» **What you need to do**
Your answer should consist of the lines in the following data that contain "computer".

[Start of section]

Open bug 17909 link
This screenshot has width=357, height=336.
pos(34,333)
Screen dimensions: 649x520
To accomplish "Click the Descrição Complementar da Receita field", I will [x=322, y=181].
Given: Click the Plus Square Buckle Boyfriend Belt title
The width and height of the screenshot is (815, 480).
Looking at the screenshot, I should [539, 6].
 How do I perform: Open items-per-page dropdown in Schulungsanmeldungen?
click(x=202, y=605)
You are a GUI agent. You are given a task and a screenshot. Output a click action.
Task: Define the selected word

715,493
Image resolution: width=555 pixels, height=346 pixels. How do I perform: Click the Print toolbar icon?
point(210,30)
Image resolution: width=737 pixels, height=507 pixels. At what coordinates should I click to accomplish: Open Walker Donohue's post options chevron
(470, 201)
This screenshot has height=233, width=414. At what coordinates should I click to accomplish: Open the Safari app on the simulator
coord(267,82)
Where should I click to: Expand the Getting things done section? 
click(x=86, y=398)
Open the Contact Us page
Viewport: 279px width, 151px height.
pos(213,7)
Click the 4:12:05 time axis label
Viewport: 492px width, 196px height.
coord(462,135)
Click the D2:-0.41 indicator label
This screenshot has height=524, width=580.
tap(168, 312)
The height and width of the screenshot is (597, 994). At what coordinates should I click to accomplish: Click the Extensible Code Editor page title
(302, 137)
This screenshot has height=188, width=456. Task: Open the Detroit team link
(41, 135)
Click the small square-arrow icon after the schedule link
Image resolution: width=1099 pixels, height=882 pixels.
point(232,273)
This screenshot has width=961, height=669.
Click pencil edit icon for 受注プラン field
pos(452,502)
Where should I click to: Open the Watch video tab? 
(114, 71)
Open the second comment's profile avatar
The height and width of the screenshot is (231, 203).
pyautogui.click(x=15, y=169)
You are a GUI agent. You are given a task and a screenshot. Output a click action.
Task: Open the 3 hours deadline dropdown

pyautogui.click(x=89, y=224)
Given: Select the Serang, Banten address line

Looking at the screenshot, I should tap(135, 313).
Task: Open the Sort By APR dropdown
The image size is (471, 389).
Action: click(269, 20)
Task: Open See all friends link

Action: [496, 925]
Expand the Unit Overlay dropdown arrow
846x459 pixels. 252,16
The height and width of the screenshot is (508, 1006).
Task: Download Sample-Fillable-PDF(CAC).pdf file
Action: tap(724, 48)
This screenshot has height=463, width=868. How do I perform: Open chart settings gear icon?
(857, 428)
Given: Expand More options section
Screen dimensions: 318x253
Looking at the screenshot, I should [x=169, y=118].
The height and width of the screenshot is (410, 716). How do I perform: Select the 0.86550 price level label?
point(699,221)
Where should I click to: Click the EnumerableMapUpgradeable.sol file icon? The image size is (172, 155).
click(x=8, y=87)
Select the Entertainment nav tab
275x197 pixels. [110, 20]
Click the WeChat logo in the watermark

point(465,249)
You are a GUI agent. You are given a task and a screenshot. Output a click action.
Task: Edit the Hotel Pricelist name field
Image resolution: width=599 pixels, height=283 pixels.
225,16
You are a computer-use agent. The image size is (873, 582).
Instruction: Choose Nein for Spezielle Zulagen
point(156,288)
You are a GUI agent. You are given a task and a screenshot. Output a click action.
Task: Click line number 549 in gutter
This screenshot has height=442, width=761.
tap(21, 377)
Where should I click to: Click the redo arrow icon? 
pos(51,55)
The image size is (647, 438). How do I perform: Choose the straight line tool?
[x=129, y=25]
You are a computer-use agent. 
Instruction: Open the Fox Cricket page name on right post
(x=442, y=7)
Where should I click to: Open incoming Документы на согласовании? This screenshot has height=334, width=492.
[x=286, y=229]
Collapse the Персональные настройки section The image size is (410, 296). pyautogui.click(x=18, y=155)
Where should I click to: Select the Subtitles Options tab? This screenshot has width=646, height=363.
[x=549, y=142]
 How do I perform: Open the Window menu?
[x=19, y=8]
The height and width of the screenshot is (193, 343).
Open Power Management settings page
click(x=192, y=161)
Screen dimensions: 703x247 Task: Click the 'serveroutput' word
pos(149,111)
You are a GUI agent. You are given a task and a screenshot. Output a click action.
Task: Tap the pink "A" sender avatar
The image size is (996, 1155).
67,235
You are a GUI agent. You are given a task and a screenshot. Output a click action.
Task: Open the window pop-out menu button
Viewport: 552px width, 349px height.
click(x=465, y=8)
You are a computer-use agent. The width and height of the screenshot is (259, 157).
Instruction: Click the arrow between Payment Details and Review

[End of section]

» **Result for this exercise**
You are a computer-use agent. The image size is (873, 582).
You are a computer-use agent. 
You are a computer-use agent. The width and height of the screenshot is (259, 157).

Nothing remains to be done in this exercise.